Silence. Where always before there had been the sense of his people, inside his head, now there was silence. For all that the other Time Lord's opinions of him had ranged from disparagement to disapproval to flat out dislike, still, they were his people, and their presence had always been there, a sort of background hum in his mind.

And now it was gone.

The Doctor slowly pushed himself into a sitting position, wondering absently how he'd come to be on the floor, and why it was so infernally dark. The stench of smoke and singed cloth and circuitry hung thick in the air. He wondered for a moment if he was finally in that hell that the humans were so fond of nattering on about. He suspected that he might just deserve it, this time.

He wondered at first if he were inside a cave somewhere. The walls that curved up around him to the ceiling were strangely organic in appearance, not the classic white and chrome of his TARDIS control room, where he'd retreated after…after he… He clearly recalled stealing the Moment from the vaults, but after that, it was all a blur. Still, he had to know, one way or another.

He dragged himself upright, leaning on something his brain sluggishly identified as indeed, a TARDIS console, and then his genius mind put two and two together. The silence in the depths of his mind meant that his people, his world, were well and truly gone. He was cut off and alone, and so was his TARDIS. It was as much of a shock to her as it was to him. Apparently, she'd been forced to reconfigure herself with only her own internal resources, hence the grungy, unfinished appearance.

And that's when he noticed the hands that he'd been leaning on weren't quite as he remembered. He held them up in front of his face, studying them. Still strong and calloused, still lined with hard labor, but not with age. So, he'd regenerated. Just as well. The idea that he - who'd sworn to never be cruel or cowardly - could have been both, and on such a colossal scale, sickened him beyond measure. He needed to run, farther and faster than he ever had before.
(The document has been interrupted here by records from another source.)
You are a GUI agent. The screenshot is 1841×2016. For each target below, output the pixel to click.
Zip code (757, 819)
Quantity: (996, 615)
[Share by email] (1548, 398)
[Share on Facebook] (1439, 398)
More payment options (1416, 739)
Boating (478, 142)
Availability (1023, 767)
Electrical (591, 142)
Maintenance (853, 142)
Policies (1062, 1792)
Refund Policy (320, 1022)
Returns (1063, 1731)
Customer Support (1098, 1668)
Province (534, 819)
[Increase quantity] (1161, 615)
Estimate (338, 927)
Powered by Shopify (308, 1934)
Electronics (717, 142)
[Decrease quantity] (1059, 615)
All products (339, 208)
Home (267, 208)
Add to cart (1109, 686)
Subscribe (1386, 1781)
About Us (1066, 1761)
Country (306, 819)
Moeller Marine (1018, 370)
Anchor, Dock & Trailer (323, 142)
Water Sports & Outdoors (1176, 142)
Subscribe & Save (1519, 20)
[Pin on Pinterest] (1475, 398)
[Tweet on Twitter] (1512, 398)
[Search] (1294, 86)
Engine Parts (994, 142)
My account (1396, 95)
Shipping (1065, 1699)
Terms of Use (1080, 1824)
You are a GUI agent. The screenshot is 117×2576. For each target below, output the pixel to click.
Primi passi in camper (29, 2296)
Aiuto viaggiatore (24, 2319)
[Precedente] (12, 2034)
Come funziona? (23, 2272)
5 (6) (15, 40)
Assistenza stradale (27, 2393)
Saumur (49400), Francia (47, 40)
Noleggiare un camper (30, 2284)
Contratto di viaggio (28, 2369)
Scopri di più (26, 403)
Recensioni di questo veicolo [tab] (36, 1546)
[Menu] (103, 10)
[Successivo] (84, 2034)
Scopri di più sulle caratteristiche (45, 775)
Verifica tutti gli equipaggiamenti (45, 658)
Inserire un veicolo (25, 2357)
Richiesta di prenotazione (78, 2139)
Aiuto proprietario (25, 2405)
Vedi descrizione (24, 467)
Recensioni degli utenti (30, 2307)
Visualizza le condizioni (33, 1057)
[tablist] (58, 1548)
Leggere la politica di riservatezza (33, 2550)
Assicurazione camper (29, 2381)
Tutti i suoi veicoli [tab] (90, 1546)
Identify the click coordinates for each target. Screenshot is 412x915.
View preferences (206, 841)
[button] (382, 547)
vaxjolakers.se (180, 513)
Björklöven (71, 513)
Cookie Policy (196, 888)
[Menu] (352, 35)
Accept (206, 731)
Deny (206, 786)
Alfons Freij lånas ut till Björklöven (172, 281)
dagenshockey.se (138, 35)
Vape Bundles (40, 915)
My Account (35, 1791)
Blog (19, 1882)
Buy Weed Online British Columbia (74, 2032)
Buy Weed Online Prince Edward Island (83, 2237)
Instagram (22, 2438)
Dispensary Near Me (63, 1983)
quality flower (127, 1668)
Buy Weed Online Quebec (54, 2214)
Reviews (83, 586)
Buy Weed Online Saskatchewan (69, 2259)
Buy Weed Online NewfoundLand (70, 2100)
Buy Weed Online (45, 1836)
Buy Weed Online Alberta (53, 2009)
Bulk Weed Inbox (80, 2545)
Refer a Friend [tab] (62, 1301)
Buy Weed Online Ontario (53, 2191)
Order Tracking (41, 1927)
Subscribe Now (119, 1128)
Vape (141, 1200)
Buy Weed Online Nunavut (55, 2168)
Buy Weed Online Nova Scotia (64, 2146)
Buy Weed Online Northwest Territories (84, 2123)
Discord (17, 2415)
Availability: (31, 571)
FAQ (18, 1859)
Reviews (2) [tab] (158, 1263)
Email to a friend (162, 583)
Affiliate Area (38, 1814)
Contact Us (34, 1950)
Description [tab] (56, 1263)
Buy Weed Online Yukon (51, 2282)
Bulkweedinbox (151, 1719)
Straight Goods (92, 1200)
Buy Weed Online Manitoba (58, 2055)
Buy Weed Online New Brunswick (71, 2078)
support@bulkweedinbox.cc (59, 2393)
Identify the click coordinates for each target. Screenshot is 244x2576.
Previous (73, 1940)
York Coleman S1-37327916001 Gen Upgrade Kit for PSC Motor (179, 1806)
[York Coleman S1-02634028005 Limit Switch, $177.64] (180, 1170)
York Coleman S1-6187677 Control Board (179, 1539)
What he really needed, was to run from himself. But that was a fair bit of impossible, even for him. So he'd settle for the next best thing. First, he needed to strip off the last remnants of his past life and consign them to the incinerator. He wasn't at all sure of the location of the wardrobe room, given the TARDIS's precarious condition, but as usual, his old girl was looking out for him. There was a stack of neatly folded, serviceable dark clothing, and a pair of sturdy boots on the battered jump seat next to the console. He changed quickly, discarding the final vestiges of his last life onto the harsh metal grating of the TARDIS floor.

Then he leaned over the faintly lit console, trying to coax some information from the systems. There. Anomalous readings from Earth. He could lose himself on Earth, the civilization too primitive to have heard of or been involved in the Time War. Perhaps he could sort whatever this anomaly was, and in some infinitesimal way begin to atone for what he'd done. Or perhaps whatever it was would prove too strong for one newly-regenerated and newly-alone Time Lord in a weakened TARDIS. It really didn't matter to him, one way or another.